Solid Waste Management in Global South Cities
Urban sanitation remains being a major challenge in most informal settlements in the global South despite the extensive recognition within the policy and academic contexts. Minimal efforts have been undertaken to understand the everyday sanitation experience and perception of individuals living in informal settlements characterised by poor sanitation despite it being a critical aspect of everyday city life (Samson, 2009). Mumbai is one of the Indian cities characterised by ineffective waste management. To improve everyday sanitation, municipal governments are increasingly employing new initiatives. One of the initiatives entails decentralisation of solid waste management by integrating more large-scale privatised waste management systems. The privatised waste management systems are aimed at enhancing waste collection, segregation, recovery and disposal (Schindler, 2015). The need for privatisation of solid waste management has arisen from overemphasise on the theme of modernisation in cities. Mumbai has undergone considerable changes as evidenced by the city’s transformation with reference to economy and socioeconomic composition. Nevertheless, sanitation has remained to be a challenge in Mumbai. This essay examines how the theme of modernisation appears in the context of waste management and sanitation.
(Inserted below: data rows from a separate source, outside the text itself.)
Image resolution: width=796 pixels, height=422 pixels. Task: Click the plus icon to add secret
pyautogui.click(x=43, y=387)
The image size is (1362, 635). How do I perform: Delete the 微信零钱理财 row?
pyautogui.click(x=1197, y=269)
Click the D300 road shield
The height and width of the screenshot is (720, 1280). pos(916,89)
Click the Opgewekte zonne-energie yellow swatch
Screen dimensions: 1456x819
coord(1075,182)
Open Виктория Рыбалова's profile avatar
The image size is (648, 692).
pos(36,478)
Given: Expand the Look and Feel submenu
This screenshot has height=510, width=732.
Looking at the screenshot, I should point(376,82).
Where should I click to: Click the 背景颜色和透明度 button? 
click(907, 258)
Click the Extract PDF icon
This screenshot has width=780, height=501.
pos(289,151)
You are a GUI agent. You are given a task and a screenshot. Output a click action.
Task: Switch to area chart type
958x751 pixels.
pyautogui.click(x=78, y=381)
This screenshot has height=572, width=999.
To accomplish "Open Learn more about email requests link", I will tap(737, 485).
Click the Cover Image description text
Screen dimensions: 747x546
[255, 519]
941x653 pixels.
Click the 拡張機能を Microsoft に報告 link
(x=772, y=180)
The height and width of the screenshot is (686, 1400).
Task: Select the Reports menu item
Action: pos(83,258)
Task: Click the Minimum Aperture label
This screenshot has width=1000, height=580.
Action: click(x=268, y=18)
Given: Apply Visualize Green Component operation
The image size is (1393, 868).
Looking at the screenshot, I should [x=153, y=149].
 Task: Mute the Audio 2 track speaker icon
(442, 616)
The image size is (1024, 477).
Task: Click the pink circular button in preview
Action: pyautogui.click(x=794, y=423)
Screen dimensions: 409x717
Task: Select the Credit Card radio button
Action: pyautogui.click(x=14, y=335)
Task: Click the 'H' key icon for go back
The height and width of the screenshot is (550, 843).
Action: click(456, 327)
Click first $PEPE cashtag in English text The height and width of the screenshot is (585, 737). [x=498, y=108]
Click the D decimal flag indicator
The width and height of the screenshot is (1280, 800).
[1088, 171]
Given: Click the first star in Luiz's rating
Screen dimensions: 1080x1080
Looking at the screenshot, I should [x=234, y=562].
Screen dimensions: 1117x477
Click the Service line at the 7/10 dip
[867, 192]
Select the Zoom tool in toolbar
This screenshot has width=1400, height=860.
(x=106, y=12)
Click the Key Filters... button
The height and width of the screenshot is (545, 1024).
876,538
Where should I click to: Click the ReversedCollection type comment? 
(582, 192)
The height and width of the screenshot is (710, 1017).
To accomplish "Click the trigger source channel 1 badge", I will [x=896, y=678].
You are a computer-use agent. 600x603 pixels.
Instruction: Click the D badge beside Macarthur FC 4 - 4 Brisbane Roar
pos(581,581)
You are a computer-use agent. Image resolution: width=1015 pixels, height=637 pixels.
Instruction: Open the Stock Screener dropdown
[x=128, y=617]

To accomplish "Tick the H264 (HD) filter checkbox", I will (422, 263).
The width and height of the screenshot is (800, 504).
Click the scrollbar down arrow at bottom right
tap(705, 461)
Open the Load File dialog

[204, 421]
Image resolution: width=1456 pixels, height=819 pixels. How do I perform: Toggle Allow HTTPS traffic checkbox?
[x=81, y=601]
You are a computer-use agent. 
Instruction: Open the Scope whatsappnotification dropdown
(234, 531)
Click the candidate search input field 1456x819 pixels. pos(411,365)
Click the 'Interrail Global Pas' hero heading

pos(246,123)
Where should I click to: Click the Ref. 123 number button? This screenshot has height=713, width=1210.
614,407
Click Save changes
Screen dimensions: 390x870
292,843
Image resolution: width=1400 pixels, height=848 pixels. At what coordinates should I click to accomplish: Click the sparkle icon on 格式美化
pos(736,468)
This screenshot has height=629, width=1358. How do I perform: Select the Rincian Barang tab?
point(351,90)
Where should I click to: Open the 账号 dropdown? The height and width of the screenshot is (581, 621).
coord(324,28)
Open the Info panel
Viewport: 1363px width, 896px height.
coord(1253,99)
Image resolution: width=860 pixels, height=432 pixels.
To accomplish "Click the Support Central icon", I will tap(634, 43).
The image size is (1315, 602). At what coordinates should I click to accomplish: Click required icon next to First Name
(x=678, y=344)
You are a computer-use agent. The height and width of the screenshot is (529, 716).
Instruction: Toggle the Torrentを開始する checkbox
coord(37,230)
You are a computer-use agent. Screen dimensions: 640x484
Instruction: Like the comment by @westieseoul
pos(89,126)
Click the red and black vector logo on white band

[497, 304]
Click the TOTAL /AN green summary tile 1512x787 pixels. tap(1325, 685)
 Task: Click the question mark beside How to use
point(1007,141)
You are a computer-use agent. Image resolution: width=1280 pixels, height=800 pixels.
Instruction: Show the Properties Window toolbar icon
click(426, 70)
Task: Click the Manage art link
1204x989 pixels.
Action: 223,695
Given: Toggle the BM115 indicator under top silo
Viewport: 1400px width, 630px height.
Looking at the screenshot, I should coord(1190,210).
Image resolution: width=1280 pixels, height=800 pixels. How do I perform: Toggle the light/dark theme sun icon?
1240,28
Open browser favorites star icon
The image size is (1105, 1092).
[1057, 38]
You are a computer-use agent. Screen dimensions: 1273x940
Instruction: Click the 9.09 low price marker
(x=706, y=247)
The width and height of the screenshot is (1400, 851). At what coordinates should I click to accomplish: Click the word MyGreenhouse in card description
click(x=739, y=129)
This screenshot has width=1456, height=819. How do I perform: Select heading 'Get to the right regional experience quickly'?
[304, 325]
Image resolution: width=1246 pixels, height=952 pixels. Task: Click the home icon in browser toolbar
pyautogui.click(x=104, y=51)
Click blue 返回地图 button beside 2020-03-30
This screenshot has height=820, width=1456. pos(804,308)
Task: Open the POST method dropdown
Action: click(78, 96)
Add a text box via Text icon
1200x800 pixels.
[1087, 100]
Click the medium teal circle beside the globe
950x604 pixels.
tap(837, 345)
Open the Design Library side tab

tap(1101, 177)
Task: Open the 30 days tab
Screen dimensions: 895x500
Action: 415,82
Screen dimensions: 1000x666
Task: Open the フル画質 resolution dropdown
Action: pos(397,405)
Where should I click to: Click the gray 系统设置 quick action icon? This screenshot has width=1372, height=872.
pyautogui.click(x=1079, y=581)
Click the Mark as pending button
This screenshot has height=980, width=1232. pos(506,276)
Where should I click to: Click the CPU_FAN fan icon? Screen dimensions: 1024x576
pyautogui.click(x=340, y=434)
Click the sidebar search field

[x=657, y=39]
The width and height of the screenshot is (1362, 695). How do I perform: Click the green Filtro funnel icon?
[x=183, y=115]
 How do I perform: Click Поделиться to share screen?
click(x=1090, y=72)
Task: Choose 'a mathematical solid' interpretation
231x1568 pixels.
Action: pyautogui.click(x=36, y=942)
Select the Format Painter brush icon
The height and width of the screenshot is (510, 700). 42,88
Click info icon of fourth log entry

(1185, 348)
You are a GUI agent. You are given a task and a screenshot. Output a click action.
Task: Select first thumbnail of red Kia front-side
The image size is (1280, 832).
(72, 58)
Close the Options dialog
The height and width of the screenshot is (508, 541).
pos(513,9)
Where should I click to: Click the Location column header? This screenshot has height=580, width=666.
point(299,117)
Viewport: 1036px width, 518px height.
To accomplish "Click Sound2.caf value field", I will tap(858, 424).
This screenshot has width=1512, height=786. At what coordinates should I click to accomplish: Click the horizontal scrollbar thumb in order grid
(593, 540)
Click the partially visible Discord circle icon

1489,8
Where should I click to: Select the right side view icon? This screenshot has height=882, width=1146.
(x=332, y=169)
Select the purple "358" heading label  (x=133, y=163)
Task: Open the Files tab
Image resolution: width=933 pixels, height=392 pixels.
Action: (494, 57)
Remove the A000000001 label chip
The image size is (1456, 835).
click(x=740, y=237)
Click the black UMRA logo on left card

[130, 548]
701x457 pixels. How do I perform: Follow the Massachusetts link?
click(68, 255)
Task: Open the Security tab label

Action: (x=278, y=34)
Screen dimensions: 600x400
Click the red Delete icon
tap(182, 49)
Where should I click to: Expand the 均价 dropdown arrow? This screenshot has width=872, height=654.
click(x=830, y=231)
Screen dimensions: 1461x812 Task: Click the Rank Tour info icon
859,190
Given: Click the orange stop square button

Correlation between privatisation of waste management system in Mumbai and efforts to modernise cities in the Global South
Traditionally, Mumbai was known as the gateway to India. However, the conditions in the city deteriorated over the years as a result of increased population and urbanisation. The city has been characterised by high volume of waste over the years. As one of the large metropolis in India, Mumbai generates approximately 7,000 metric tons of waste daily (Singh, 2015). Poor sanitation in the city is worsened by lack of effective waste management practices. Nonetheless, the city has integrated the concept of privatisation in its pursuit for modernisations. This phenomenon is illustrated by the emergence of private firms that have identified the sanitation problem in the city’s slum as a source of business opportunity. However, Schindler (2015) argues that ‘privatisation of waste management has led to contest between the private firms and the informal-sector recyclers whose source of livelihood depends on the waste’ (p.6). An example of such contest has occurred between the private firms in Mumbai and the Solid Waste Collection and Handling (SWaCH), which is an organisation of waste pickers in Mumbai. SWaCH has established different programs to manage solid waste such as the Parisar Vikas Program (Singh, 2015). The contest in waste management is also worsened by the presence of other non-governmental organisations such as the Mumbai Slum Sanitation Program, which is supported by the World Bank (Shyamal, Ghosh & Somnath, 2006). The private solid waste management companies do not want the individual waste pickers to access the landfills. This presents a major challenge that might limit the effectiveness of implementing the privatised waste management system.
The focus on solid waste management in the modernisation of cities is not only limited to slums in India. On the contrary, the modernisation efforts are also undertaken by different global south cities. In its quest to modernise Mexico City, the municipal council is experiencing a challenge in dealing with the solid waste management question (Villagran, 2012). The challenge arises due to the presence of private firms and individual waste pickers. Samson (2009) asserts that ‘individual waste pickers are usually ignored within the public policy processes and often persecuted by authorities’ (p.1). This situation leads to discrepancy in solid waste management across the city with reference to waste collection, transportation and disposal. Neighbourhoods characterised by opulence experience effective solid waste management while informal settlements such as slums are ignored.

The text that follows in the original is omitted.